GOAL OF THE EXERCISE:
Reproduce the lines of the listing between the line holding "This screenshot has width=1000, height=466." and the line holding "Click the search", inclusive, with the requests unchanged, but scale every coordinate in the answers by 0.8 and round to whole numbers, rounding halves up.
## START RECORDS PROVIDED
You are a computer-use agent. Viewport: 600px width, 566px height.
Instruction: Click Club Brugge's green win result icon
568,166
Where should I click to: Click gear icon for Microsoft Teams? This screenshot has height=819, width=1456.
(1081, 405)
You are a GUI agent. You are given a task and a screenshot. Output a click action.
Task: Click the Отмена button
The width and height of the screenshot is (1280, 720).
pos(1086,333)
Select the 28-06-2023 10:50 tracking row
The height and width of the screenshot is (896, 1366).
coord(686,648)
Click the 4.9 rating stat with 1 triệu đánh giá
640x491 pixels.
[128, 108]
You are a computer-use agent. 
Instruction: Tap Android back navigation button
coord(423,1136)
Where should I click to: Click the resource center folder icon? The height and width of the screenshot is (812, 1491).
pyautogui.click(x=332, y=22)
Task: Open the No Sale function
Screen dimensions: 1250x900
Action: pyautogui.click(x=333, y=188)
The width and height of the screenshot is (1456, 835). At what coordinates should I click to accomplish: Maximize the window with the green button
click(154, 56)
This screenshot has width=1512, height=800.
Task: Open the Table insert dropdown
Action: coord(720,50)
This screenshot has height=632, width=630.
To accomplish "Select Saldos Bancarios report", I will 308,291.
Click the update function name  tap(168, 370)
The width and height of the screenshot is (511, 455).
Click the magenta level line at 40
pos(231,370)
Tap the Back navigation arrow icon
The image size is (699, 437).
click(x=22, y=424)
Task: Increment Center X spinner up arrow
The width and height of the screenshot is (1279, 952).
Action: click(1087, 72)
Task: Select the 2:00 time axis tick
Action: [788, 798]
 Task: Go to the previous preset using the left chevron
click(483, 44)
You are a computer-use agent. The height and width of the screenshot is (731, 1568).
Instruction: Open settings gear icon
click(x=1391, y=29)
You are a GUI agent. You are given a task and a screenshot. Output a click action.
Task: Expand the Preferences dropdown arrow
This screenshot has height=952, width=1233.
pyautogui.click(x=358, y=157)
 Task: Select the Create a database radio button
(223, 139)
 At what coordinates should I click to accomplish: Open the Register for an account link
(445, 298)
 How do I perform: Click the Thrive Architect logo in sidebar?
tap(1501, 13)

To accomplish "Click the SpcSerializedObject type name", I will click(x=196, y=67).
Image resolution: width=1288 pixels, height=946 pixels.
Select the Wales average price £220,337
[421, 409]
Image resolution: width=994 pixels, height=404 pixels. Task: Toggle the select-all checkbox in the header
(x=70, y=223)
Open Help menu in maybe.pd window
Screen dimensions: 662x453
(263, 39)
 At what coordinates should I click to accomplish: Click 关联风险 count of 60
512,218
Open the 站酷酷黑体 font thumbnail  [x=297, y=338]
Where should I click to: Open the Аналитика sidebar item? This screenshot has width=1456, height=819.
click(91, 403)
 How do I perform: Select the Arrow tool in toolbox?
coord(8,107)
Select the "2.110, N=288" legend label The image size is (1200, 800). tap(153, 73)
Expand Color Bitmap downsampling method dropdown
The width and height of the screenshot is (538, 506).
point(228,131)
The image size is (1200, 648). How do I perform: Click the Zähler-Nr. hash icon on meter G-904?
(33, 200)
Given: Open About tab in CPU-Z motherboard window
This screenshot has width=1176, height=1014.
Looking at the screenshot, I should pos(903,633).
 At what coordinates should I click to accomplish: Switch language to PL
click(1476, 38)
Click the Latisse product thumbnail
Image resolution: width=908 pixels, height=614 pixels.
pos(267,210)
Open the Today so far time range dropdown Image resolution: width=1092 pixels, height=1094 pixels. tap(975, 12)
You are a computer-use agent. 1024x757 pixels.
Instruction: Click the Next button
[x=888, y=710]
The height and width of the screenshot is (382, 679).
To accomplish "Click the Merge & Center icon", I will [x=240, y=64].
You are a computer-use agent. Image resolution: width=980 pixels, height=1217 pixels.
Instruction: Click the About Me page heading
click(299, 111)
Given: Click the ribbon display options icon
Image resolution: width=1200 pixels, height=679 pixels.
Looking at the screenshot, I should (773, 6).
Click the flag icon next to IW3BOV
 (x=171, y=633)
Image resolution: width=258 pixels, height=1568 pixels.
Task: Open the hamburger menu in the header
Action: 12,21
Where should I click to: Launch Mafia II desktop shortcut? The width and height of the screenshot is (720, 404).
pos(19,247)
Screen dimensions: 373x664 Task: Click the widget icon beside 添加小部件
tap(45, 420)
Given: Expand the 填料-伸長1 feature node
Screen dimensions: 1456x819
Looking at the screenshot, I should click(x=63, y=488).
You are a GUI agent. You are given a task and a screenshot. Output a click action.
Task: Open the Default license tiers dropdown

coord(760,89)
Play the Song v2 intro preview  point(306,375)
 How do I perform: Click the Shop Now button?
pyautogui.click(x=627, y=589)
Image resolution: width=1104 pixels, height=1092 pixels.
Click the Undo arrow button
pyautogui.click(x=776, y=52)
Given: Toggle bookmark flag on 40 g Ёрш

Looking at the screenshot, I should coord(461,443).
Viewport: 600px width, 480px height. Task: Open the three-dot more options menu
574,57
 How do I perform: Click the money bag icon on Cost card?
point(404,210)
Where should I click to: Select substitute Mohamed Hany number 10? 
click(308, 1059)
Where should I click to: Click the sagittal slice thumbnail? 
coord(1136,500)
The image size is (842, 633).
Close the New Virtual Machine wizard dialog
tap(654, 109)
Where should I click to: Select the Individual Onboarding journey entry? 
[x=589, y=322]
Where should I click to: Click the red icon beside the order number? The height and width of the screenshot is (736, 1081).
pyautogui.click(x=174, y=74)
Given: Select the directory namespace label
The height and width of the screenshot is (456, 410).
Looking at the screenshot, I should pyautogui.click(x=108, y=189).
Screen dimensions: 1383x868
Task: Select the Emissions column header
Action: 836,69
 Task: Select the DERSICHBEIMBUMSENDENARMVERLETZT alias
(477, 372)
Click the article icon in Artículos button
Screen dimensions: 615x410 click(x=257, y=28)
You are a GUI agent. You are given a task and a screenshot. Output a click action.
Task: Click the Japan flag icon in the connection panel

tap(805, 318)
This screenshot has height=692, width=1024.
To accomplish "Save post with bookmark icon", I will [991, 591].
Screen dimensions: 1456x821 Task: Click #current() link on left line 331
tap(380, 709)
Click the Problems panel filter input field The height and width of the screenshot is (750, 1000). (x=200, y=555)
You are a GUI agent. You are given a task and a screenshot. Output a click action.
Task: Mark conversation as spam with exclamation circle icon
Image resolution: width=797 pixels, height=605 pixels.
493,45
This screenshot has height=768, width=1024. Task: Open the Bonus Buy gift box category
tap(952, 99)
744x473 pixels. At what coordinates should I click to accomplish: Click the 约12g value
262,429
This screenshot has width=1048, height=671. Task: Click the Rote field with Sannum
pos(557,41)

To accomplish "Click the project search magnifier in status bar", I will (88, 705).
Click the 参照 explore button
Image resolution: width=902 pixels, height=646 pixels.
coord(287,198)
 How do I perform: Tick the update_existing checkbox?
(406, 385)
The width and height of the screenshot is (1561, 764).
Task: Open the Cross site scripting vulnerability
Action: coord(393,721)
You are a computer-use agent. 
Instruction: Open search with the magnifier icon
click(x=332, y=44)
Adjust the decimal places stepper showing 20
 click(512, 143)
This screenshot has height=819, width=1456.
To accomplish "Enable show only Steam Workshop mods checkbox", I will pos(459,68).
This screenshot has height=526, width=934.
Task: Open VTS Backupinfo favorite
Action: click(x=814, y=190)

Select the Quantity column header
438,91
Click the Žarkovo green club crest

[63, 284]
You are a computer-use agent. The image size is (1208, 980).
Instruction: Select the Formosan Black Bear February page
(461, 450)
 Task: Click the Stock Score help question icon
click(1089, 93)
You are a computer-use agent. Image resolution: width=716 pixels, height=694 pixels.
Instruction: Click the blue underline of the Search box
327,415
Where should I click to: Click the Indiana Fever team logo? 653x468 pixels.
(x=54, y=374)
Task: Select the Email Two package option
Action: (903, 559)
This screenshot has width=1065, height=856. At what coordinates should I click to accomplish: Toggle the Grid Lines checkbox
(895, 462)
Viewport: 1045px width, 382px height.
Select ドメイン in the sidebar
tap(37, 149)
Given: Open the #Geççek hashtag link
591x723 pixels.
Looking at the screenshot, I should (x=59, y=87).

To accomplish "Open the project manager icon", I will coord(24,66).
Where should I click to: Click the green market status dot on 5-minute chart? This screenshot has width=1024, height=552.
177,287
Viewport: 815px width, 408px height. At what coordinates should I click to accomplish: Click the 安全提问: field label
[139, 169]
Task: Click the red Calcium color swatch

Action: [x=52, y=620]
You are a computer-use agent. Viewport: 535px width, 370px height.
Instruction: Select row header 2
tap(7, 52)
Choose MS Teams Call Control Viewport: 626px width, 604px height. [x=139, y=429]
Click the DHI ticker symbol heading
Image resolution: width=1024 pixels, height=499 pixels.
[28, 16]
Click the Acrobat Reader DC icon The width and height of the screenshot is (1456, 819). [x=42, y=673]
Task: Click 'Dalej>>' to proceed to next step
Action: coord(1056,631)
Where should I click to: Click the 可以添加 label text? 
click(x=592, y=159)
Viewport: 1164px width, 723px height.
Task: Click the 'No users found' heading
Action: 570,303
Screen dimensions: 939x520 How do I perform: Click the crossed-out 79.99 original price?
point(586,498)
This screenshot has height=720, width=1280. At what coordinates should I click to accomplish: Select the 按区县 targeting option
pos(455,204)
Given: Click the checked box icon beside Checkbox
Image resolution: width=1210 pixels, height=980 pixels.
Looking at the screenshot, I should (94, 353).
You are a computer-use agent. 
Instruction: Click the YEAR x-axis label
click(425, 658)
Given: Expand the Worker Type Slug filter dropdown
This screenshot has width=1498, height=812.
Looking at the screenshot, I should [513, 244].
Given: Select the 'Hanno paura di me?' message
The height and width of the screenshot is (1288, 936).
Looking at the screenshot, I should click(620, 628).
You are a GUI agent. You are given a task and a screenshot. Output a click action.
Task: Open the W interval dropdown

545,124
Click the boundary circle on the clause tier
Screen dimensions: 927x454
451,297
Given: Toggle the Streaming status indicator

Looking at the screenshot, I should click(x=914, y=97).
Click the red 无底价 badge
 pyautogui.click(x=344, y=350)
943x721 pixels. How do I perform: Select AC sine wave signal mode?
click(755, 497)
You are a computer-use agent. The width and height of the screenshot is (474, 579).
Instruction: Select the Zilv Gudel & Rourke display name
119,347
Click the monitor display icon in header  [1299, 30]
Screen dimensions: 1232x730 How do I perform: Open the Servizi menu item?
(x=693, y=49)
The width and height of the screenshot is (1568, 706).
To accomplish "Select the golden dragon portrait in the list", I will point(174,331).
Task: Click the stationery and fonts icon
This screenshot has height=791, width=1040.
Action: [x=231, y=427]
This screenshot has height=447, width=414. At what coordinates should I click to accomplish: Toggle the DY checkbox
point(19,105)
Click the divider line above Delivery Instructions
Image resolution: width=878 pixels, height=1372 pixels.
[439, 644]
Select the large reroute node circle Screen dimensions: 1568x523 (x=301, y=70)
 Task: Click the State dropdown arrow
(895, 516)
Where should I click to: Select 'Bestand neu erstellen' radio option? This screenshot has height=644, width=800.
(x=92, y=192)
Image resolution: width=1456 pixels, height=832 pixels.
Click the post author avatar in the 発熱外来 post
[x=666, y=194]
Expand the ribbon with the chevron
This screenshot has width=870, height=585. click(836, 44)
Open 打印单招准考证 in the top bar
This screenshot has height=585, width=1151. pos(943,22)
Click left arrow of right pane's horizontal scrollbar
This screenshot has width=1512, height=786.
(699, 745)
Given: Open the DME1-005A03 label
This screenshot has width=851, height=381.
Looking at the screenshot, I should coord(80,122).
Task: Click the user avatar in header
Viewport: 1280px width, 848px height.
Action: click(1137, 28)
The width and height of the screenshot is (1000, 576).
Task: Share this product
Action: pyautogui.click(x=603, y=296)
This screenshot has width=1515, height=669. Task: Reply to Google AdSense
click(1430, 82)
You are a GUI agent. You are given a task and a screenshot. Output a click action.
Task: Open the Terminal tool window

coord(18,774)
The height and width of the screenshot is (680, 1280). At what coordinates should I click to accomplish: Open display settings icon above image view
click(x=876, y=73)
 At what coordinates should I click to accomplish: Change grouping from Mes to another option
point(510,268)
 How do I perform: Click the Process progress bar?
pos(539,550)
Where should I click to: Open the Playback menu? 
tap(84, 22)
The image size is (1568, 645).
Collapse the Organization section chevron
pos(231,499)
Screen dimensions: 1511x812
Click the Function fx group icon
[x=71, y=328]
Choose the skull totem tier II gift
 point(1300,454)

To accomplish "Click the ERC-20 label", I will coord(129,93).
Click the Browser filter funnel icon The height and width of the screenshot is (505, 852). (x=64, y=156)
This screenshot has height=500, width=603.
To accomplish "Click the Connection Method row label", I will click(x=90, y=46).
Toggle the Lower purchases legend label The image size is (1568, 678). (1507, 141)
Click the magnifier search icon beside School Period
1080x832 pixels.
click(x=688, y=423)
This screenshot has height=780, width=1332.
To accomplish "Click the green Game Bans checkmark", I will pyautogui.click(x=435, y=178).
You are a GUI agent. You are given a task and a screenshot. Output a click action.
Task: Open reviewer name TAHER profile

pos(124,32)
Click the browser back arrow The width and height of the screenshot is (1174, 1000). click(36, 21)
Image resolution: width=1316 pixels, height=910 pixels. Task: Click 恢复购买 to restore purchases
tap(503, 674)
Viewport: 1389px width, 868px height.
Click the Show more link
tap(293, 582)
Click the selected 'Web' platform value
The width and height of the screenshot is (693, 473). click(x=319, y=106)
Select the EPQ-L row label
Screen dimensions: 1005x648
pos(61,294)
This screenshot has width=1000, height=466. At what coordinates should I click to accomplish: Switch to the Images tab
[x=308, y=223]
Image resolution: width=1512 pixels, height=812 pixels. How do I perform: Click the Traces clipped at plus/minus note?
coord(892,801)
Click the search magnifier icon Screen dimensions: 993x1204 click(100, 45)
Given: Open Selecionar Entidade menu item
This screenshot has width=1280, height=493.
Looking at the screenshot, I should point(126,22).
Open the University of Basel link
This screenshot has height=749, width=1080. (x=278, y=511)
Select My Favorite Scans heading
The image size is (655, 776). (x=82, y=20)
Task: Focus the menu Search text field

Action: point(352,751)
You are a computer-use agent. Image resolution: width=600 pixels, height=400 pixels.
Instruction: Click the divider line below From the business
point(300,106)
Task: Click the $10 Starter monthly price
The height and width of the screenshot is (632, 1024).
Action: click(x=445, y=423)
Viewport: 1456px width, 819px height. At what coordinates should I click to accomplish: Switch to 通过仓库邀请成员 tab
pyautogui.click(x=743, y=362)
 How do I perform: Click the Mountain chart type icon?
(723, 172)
## END RECORDS PROVIDED
TASK RESULT:
This screenshot has width=1000, height=466. At what coordinates should I click to accomplish: Switch to the Images tab
[x=246, y=178]
Image resolution: width=1512 pixels, height=812 pixels. How do I perform: Click the Traces clipped at plus/minus note?
coord(714,641)
Click the search magnifier icon Screen dimensions: 993x1204 click(80, 36)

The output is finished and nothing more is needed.